Olaf C. Christiansen (August 12, 1901 – April 12, 1984) was an American composer, professor, and conductor in the Lutheran choral tradition. He succeeded his father as the second conductor of the St. Olaf Choir, which he led for 27 years.

==Background==
The second son of famed choral conductor F. Melius Christiansen, Christiansen grew up in Northfield, Minnesota where he was actively engaged in both athletics and music. He played in high school with the St. Olaf Band. After a brief sabbatical, he began studying music seriously at St. Olaf College in 1921. During college, he sang with, and occasionally conducted, the St.

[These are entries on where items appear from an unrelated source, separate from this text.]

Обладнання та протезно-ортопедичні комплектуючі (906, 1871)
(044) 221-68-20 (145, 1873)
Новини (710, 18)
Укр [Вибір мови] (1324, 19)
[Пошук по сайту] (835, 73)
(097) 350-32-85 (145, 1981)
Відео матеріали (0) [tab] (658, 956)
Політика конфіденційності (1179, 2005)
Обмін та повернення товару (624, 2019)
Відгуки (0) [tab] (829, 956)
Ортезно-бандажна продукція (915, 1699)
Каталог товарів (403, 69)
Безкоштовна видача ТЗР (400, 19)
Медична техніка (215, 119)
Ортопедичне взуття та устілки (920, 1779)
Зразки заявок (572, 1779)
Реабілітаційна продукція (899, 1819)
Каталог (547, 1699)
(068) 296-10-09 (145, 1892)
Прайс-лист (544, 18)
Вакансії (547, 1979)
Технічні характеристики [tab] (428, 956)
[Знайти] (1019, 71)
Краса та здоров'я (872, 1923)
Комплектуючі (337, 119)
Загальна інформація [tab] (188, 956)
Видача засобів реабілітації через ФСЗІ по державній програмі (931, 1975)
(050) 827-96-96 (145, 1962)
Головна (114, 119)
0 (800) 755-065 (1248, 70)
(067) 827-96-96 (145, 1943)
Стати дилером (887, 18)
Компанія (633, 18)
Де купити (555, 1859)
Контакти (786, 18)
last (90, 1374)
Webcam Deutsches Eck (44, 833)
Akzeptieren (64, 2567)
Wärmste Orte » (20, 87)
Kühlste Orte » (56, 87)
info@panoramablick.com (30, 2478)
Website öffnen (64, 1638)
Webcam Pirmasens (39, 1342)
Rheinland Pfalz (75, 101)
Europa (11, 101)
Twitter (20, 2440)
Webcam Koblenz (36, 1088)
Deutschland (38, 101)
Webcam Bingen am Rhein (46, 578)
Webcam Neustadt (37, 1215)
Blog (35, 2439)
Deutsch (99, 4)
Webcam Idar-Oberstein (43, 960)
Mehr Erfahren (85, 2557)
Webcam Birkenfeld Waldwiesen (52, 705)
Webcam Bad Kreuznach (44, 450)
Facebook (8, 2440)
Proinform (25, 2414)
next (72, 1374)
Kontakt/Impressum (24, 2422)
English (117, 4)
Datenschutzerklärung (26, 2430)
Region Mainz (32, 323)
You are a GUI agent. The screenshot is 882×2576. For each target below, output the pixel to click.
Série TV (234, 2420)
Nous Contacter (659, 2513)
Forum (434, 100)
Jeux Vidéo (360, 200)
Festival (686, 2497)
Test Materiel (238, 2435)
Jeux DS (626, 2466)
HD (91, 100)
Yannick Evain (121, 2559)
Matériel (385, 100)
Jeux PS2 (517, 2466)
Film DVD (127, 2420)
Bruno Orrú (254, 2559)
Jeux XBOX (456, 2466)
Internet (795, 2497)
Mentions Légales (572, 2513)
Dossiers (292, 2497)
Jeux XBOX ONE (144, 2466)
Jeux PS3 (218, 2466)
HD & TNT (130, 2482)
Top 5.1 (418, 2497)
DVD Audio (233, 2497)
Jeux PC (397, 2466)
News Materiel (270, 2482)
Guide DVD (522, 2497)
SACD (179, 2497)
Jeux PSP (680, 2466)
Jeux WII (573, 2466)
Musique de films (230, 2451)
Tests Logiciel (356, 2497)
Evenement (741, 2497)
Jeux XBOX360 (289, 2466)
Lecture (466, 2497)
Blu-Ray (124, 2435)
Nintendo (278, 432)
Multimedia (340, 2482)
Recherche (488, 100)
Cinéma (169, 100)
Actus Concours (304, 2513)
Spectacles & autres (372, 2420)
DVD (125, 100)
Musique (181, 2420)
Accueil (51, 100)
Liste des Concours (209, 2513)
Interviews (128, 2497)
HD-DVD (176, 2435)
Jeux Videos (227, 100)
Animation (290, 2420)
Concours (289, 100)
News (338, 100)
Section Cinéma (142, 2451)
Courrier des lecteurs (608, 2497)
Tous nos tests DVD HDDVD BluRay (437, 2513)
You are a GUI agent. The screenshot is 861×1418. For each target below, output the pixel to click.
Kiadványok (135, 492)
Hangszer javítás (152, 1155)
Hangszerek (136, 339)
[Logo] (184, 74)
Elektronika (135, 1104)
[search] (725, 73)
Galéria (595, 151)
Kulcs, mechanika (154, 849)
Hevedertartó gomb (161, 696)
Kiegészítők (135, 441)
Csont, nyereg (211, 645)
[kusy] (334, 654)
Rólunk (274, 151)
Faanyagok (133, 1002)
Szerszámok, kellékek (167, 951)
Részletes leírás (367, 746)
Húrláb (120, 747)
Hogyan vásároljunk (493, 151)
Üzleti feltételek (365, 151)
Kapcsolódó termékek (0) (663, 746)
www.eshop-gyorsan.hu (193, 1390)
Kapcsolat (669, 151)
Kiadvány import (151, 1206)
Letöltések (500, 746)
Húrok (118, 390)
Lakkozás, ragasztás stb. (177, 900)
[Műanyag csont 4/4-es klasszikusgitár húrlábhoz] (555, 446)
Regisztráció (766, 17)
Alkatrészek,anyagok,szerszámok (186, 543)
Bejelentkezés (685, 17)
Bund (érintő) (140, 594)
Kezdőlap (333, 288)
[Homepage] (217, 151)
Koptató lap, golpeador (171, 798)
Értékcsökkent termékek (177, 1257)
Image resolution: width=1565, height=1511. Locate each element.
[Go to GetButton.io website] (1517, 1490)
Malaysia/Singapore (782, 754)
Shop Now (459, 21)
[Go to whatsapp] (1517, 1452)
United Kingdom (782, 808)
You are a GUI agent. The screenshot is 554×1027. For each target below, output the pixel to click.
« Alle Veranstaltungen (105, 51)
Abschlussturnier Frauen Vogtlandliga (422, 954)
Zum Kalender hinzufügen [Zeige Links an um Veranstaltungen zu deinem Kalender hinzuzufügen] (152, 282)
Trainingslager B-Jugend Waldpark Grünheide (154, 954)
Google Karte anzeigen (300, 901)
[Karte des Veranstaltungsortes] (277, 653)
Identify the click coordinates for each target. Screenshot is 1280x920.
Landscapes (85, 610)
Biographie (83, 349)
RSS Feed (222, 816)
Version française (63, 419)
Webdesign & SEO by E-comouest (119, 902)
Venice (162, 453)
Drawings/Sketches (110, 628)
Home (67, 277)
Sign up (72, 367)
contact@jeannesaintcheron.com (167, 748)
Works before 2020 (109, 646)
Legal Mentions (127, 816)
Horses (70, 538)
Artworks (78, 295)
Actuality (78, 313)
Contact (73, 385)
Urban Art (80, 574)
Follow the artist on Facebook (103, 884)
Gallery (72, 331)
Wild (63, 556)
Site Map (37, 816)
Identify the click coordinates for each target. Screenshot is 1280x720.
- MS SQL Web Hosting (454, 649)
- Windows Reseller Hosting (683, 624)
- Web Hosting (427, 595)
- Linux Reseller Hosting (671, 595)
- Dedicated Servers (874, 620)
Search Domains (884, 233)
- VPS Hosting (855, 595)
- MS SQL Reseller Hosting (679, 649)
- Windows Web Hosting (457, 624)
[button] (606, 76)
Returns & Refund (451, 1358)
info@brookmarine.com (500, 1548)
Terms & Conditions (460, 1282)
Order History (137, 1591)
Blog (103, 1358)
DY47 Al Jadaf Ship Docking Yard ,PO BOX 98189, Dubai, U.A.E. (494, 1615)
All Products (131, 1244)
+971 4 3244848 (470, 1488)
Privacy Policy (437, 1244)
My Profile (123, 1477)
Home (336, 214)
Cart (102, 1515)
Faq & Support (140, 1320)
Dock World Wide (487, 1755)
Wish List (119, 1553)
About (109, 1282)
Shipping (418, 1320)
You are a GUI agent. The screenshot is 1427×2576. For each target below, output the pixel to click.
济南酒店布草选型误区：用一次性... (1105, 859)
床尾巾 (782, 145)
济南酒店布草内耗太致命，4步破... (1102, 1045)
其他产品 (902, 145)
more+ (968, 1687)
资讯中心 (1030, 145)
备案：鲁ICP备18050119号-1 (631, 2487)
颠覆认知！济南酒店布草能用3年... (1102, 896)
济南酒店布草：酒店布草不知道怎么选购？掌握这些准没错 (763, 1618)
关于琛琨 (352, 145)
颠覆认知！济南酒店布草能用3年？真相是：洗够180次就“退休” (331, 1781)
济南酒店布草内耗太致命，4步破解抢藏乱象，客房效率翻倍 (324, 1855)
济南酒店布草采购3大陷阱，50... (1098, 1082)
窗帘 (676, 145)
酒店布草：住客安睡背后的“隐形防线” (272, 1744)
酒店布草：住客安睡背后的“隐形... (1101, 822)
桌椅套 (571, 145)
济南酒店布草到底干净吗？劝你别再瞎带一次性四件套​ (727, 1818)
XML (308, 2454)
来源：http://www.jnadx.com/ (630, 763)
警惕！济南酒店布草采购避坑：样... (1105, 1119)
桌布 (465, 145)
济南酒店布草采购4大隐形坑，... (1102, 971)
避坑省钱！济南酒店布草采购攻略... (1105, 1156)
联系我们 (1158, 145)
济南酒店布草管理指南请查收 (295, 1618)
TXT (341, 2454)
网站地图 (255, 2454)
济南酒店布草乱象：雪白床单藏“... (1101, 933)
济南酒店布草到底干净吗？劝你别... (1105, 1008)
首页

Olaf Choir before graduating in 1925. Upon graduation, Christiansen briefly studied opera in New York City with baritone Paul Parks.

==Career==
Christiansen began teaching music at the Oberlin Conservatory in Oberlin, OH, where he founded the Oberlin A Cappella Choir in 1929. After obtaining a master of sacred music degree from Union Theological Seminary in 1940, he returned to his alma mater in 1941 to co-conduct the St. Olaf Choir with his father. Upon his father's retirement in 1943, he became the full time conductor of the St. Olaf Choir, a position he held until 1968

During his career, Christiansen spread the Lutheran choral tradition across the nation. In addition to domestic and international tours with the St. Olaf Choir, he co-founded the Christiansen Choral School with his father, which was attended by more than 7,000 American music directors. He was a frequent guest conductor at music festivals and clinics. He also composed and arranged sacred choir works.

Christiansen died in 1984 from bone cancer.